Wednesday December 8, 2021
| Última actualización: Tuesday at 8:30 PM

Marquette students demand scholarship fund for undocumented

By Nyree Khamo |
April 5, 2015
Read more articles in
Marquette students protest, demand scholarship fund for undocumented students
Marquette students protest, demand scholarship fund for undocumented students (Fight Back! News/Staff)

Milwaukee, WI - More than 50 students, faculty and community members held a rally at Marquette University, March 30, to call on the administration to establish a scholarship fund exclusively for undocumented students.

Organized by the Marquette chapter of Youth Empowered in the Struggle (YES), students marched into the rotunda of the Alumni Memorial Union, chanting “Undocumented and unafraid,” and “No justice, no peace.” Several students spoke to the urgency of the issue by providing personal testimonies of their own struggles trying to afford Marquette’s high tuition.

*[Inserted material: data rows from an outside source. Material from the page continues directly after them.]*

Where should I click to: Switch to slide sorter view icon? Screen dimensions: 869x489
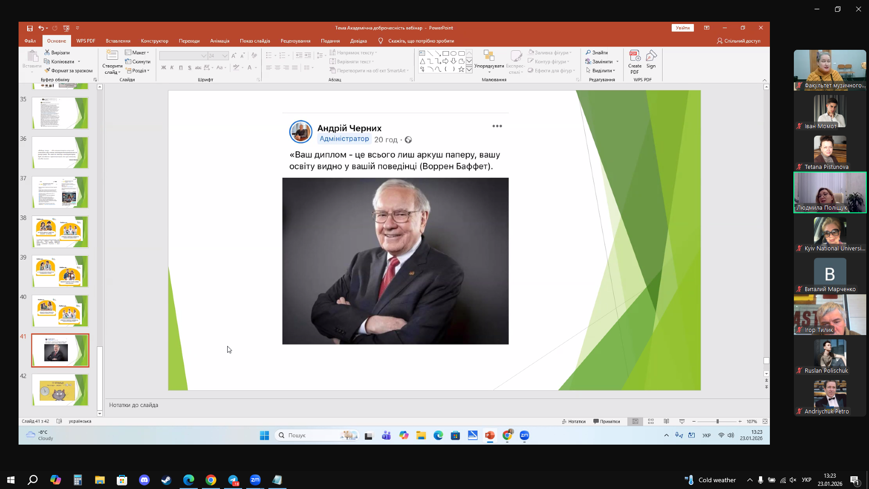pyautogui.click(x=651, y=422)
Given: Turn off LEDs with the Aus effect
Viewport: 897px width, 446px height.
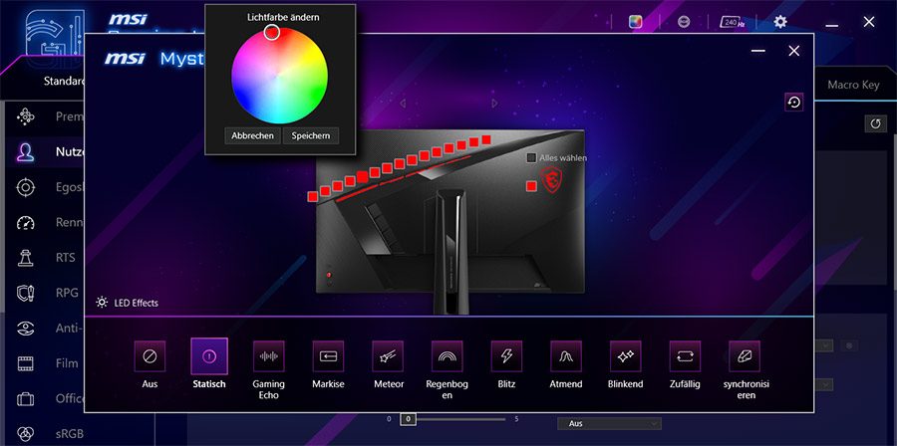Looking at the screenshot, I should click(x=150, y=355).
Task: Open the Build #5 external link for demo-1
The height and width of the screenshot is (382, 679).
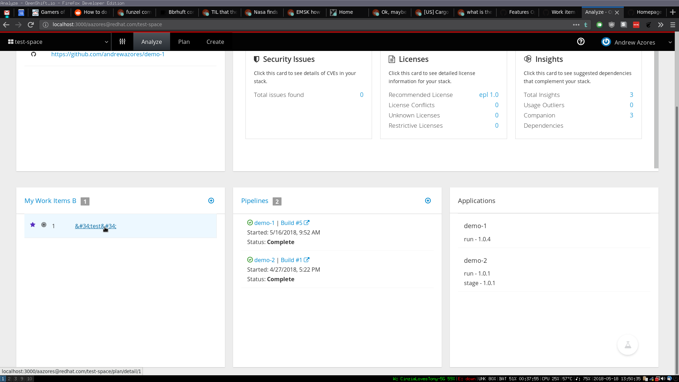Action: pos(306,222)
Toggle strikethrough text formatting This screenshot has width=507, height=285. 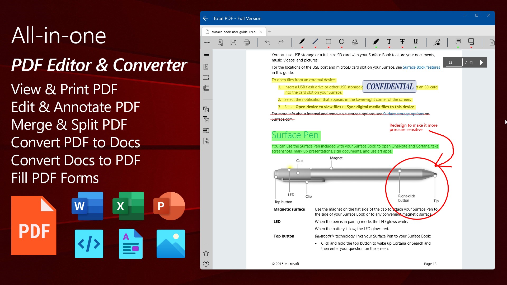(402, 42)
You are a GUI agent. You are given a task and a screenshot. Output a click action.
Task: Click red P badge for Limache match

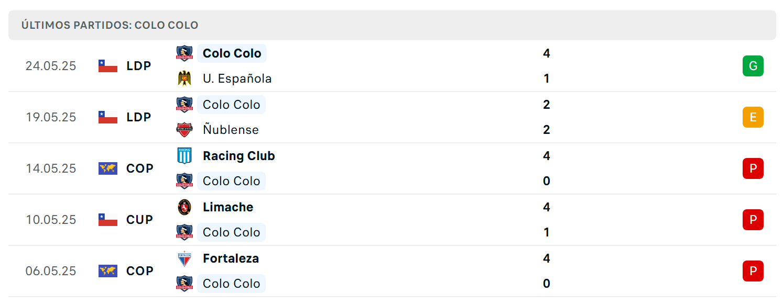(753, 220)
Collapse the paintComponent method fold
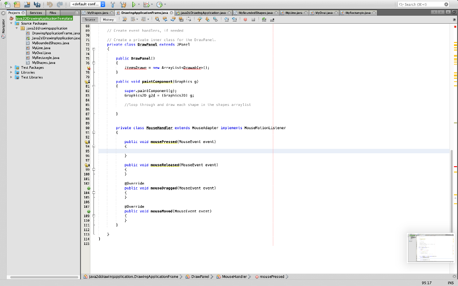Image resolution: width=458 pixels, height=286 pixels. click(93, 86)
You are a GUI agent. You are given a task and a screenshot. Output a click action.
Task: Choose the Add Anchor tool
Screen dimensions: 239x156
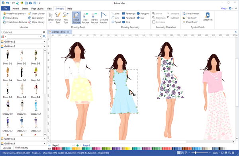pyautogui.click(x=85, y=18)
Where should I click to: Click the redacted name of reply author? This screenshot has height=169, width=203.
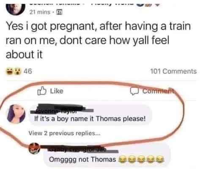pyautogui.click(x=80, y=149)
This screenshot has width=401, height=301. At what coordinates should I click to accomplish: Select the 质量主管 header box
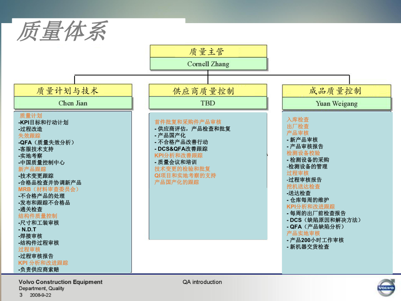[208, 51]
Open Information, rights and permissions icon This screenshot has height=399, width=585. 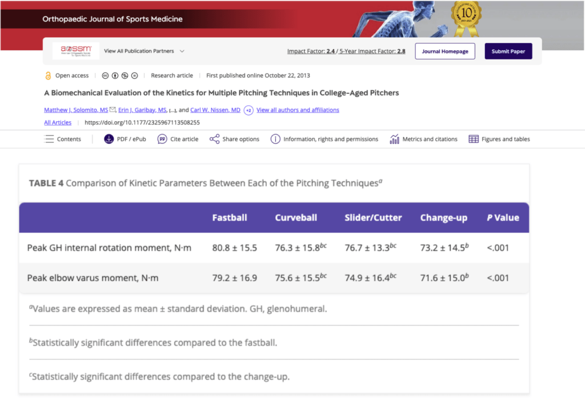[x=275, y=139]
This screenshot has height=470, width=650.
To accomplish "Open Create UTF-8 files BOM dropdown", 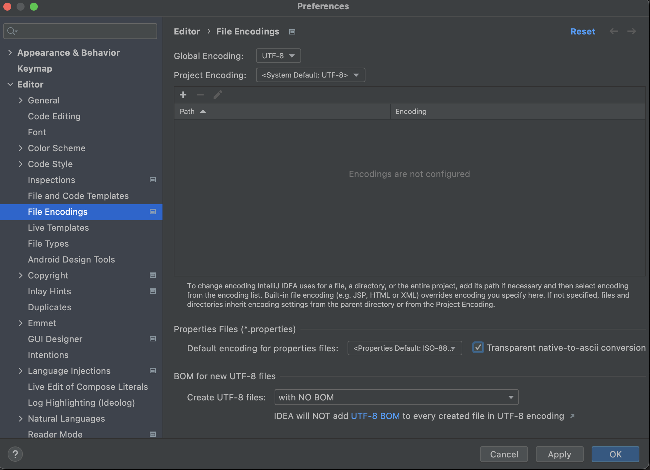I will [396, 397].
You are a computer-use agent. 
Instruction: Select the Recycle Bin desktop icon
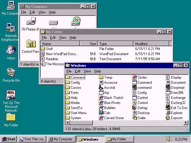(11, 72)
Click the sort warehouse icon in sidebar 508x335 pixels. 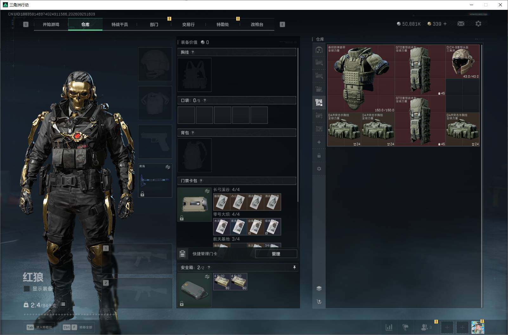tap(319, 301)
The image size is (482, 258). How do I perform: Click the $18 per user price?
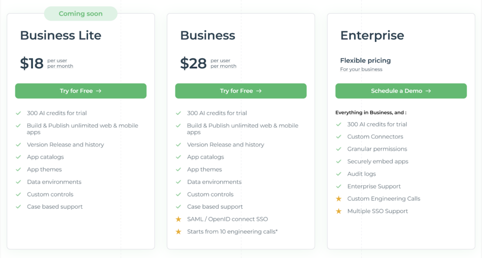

In the U.S., undocumented college students are not eligible for financial aid, thus leaving them in an extremely vulnerable position when seeking higher education. At schools like Marquette, where the yearly tuition is more than $34,000, it is nearly impossible for undocumented youth to afford to attend. Marquette, as a Jesuit institution, is supposed to live up to a tradition of high quality education that is accessible to all students, especially those who do not have the financial means or ability to otherwise attend college. However, Marquette has not fostered a welcoming community for the undocumented in its allocation of resources and funds.

One of the speakers, who identified as undocumented, commented on how she overcame living in the shadows, but said that her peers and the rest of the community live in the shadows because they fear discrimination. She declared, “Other universities have funds and special scholarships for Dreamers - I don’t see why Marquette shouldn't. Marquette, be the difference! Fight with us to make our campus undocumented friendly!”

Several of the speakers at the rally connected the struggles of undocumented students to other current struggles. Laree Pourier and Victoria Gokee-Rindal, leaders with the Native American Student Association, challenged the notion of the current borders and immigration by reminding the student body that they are on indigenous land. Pourier stated, “European immigrants stole the lands and abused the peoples, without documentation of consent. Who decides what is illegal?”

The group of students then marched to Zilber Hall to deliver a letter calling on the president of the university, Dr. Michael Lovell, to establish a scholarship fund exclusively for the undocumented. The students then marched back to the rotunda area and concluded the rally by committing to continue to pressure the administration on the matter of scholarships until the university is finally accessible to the undocumented.